I had a brief conversation with former Appalachian State quarterback Armanti Edwards outside Bank of America Stadium earlier this week as he headed to his car, loading it up after the end of his third NFL season.
Edwards had the second biggest play of his NFL career on Sunday, taking a punt return back 69 yards in Carolina’s 44-38 win to set up a touchdown. That was the good news. The bad news was that New Orleans’ punter, Thomas Morstead, ran stride for stride with him during the last part of the play and pushed him out of bounds, denying Edwards what would have been his first NFL touchdown ever.
“It was nice getting another opportunity back at punt return,” said Edwards, who was the Panthers’ primary punt returner in 2011 but only returned two punts in all of 2012. “I saw a big crease. The guys were blocking for me. I hit the hole, but unfortunately I started giving out of gas later on in the return.”
So did he get a lot of teasing for not scoring?
“Everybody,” Edwards said, smiling. “Including the coaches.”
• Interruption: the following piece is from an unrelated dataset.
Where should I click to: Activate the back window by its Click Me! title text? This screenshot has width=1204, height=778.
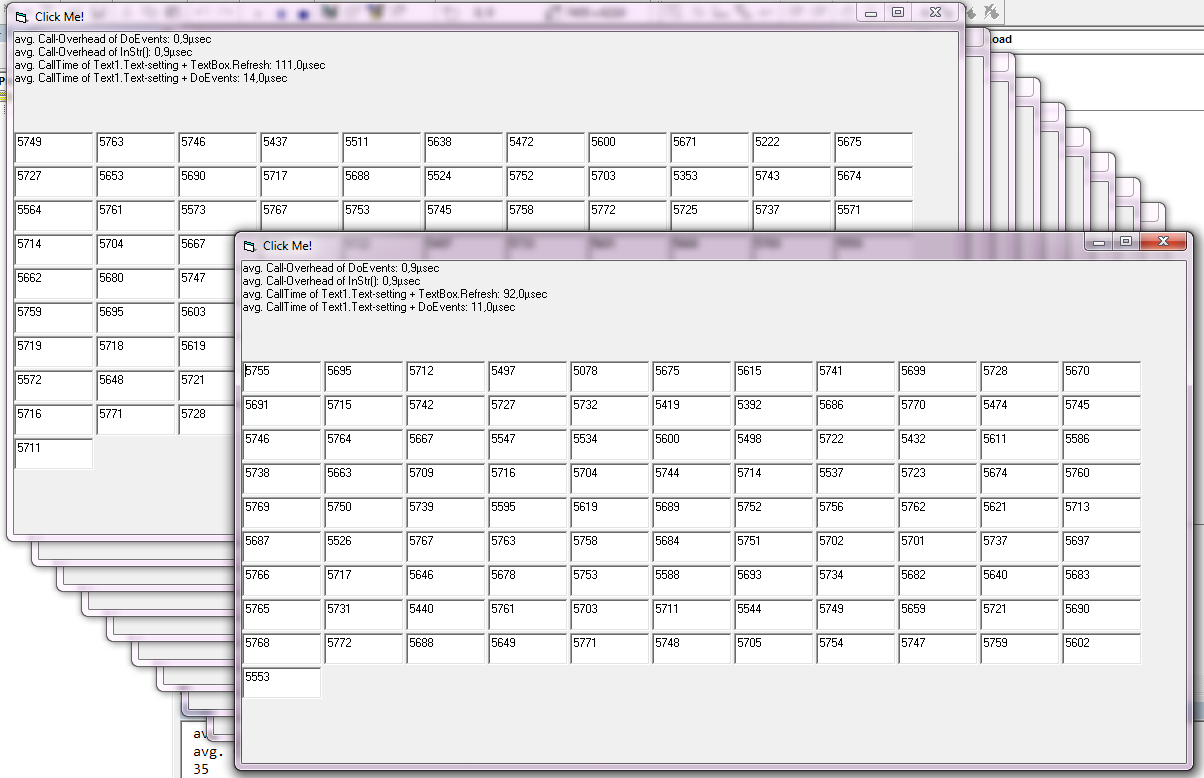pyautogui.click(x=60, y=17)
Edwards’ play was a fine moment in the Panthers’ season-ending win, but those have come way too few and far between in three years. No, he hasn’t had a chance to play much. But when he has you can count his big plays on your thumbs – the 69-yarder on Sunday and an 82-yard pass he caught earlier this season.
That’s it. Zero TDs and two game-changing plays in three years.
This season Edwards also returned 12 kickoffs – none for longer than 35 yards – and had four other catches besides the 82-yarder for a total of 39 yards. He also threw one pass, an incompletion. In other words, he was an afterthought. Again.
The new Panthers general manager will have a decision to make about Edwards, who is signed through 2013. Former general manager Marty Hurney gambled a future second-round pick on Edwards so he could take him in the third round of the 2010 draft, and so far that gamble has been a bust. Edwards is a fine young man and tries hard, but the conversion from quarterback to wide receiver has been painfully slow.
Edwards said he expects to be back with the Panthers next season. He’s under contract for one more year, and he comes relatively cheap by NFL standards (a $575,000 base salary in 2013). The Panthers probably can keep either Edwards or Joe Adams next season but likely not both – their skills are too similar.
“I’m just going to go into this offseason like I did the last one,” Edwards said. “Get better, improve on being an all-around receiver and hopefully I’ll get more playing time.”
As for his development over the past three years, Edwards said: “You look back from year one to now I’d say it’s been great. (In 2010) I couldn’t run routes, couldn’t get off the jam. Now I’m confident. I’m getting off the jam. I’m running any route.”
At 5-foot-11, 190 pounds, Edwards, 24, is one of the smallest players on any NFL field. Speed and elusiveness made him effective at Appalachian State – where Edwards was basically a smaller version of Cam Newton.
As for the future, Edwards knows that it is uncertain. He was remarkable in college, accounting for 139 touchdowns in college at Appalachian State and leading two national title teams.
Even his two biggest plays in the NFL come with an asterisk, a “Yes, but he didn’t score” caveat.
Ultimately, I don’t think Edwards will ever be an every-down NFL wide receiver. But it wasn’t Edwards’ fault that Hurney used up a future second-round pick on him.
I give Edwards credit for doing his best, acting like a pro at all times and persevering through three difficult years as a Panther. Although I once advocated cutting him outright, I now believe Edwards should be brought to training camp in July in Spartanburg and given one last chance to see what – if anything – else he can do.